Demographic and clinical information as well as laboratory results were analyzed by SPSS version 20.0. Continuous data were analyzed using independent t-test and categorical data were analyzed using the chi-square or Fisher’s exact test, as appropriate. The significance level was measured by p-value < 0.05. The diagnostic performance of all tests was evaluated by comparing its sensitivity, specificity, positive predictive value (PPV), and negative predictive value (NPV) against the uniform clinical case definition of TBM, composite microbiological reference standard (CMRS), and L-J culture. Here, CMRS is defined as M. tuberculosis complex positive in any of the four bacteriological methods (Xpert, Ultra, smear microscopy, and culture).

Results

Demographic and clinical characteristics of 187 presumptive TBM children have been given in Table 1. Among the patients, 102 (54.5%) were male. The mean age of the patients was 6.1 (± 4.7 SD) years, with the majority falling in the age group of below 5 years (46.0%). The majority of patients (71.1%) lived in rural areas. Only 4.3% of the patients had previous exposure to TB patients and 1.1% was previously diagnosed and treated for TB. Variables including female sex and other clinical symptoms like evening rise of temperature, headache, vomiting, and neck stiffness were significantly higher among children who were positive for TBM by CMRS than those who were negative (Table 1).

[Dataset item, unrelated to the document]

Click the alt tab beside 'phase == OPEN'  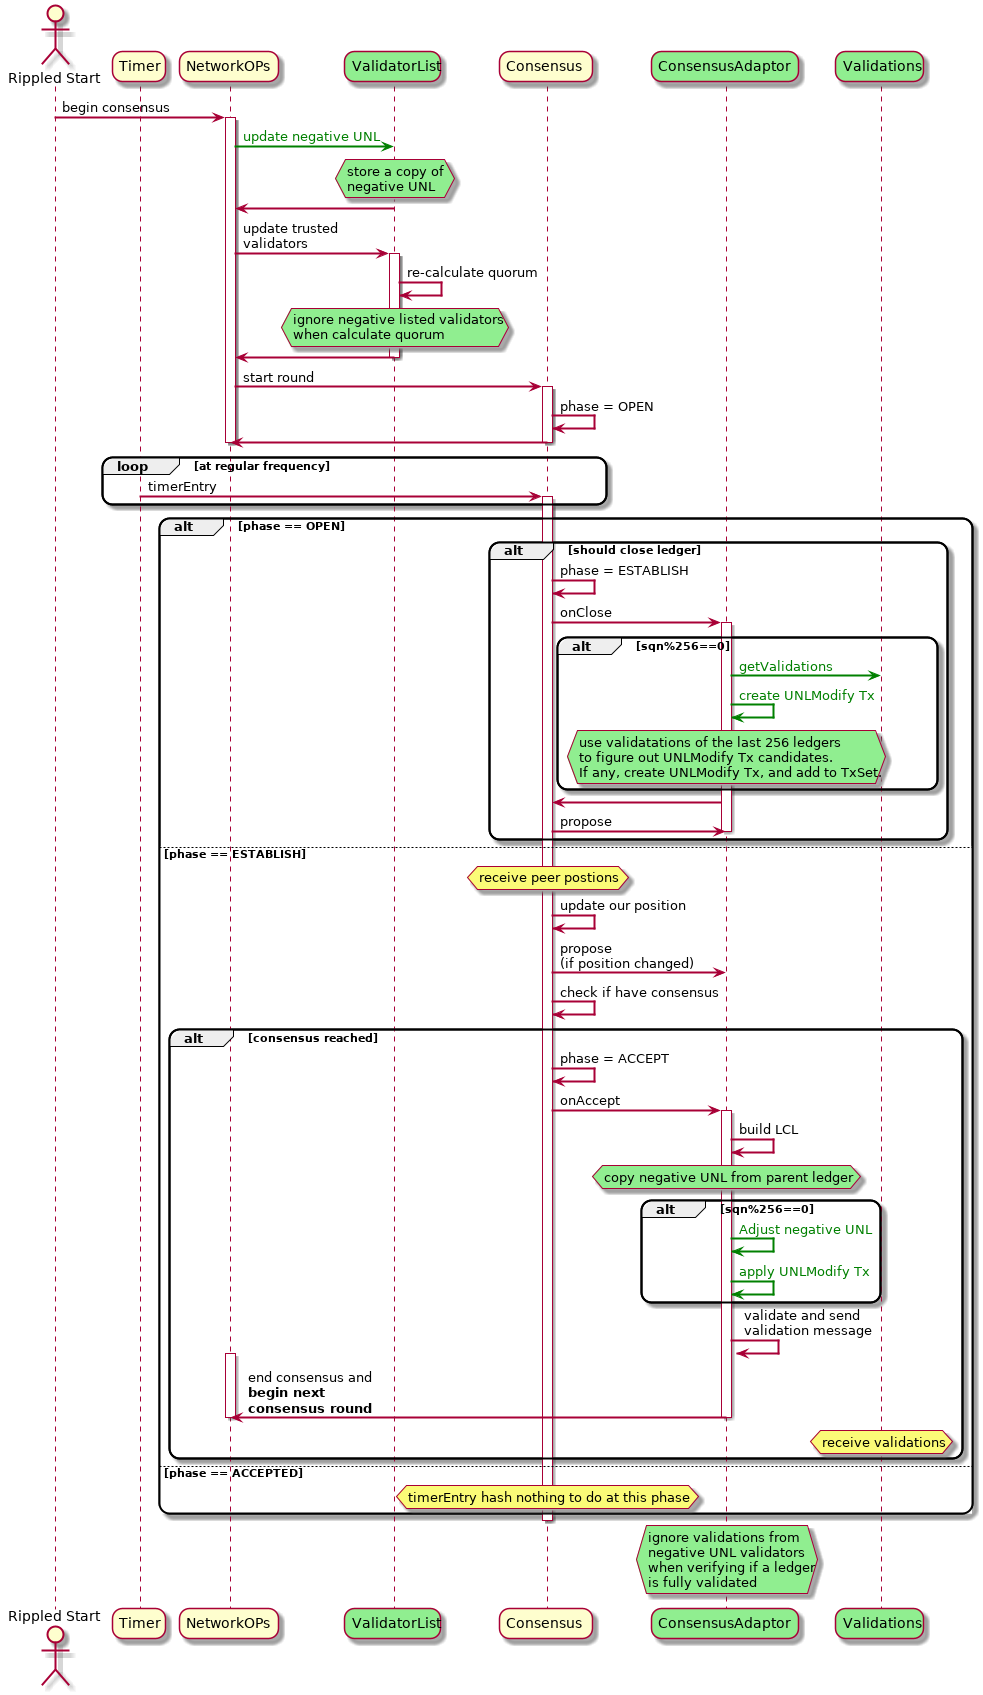pyautogui.click(x=186, y=527)
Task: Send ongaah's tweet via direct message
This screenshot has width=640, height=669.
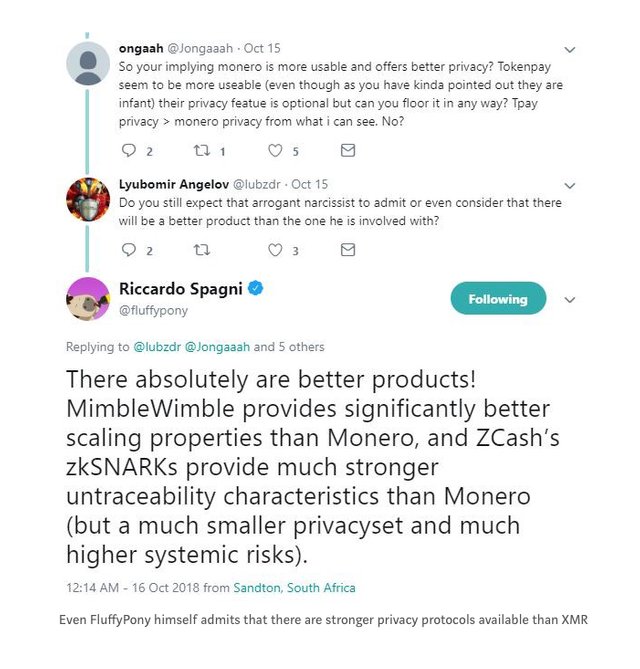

The average CSF volume used for mycobacterial testing was 2.5 ml, ranging from 2 to 7 ml. CSF was clear in 172 (92%) participants, and turbid for the remaining 15 (8%) participants. Lack of white blood cell pleocytosis, CSF lymphocyte percentage, and CSF total protein differed significantly between the two groups (Table 1).

Table 1 Demographic and clinical characteristics of presumptive tuberculous meningitis children included in the study.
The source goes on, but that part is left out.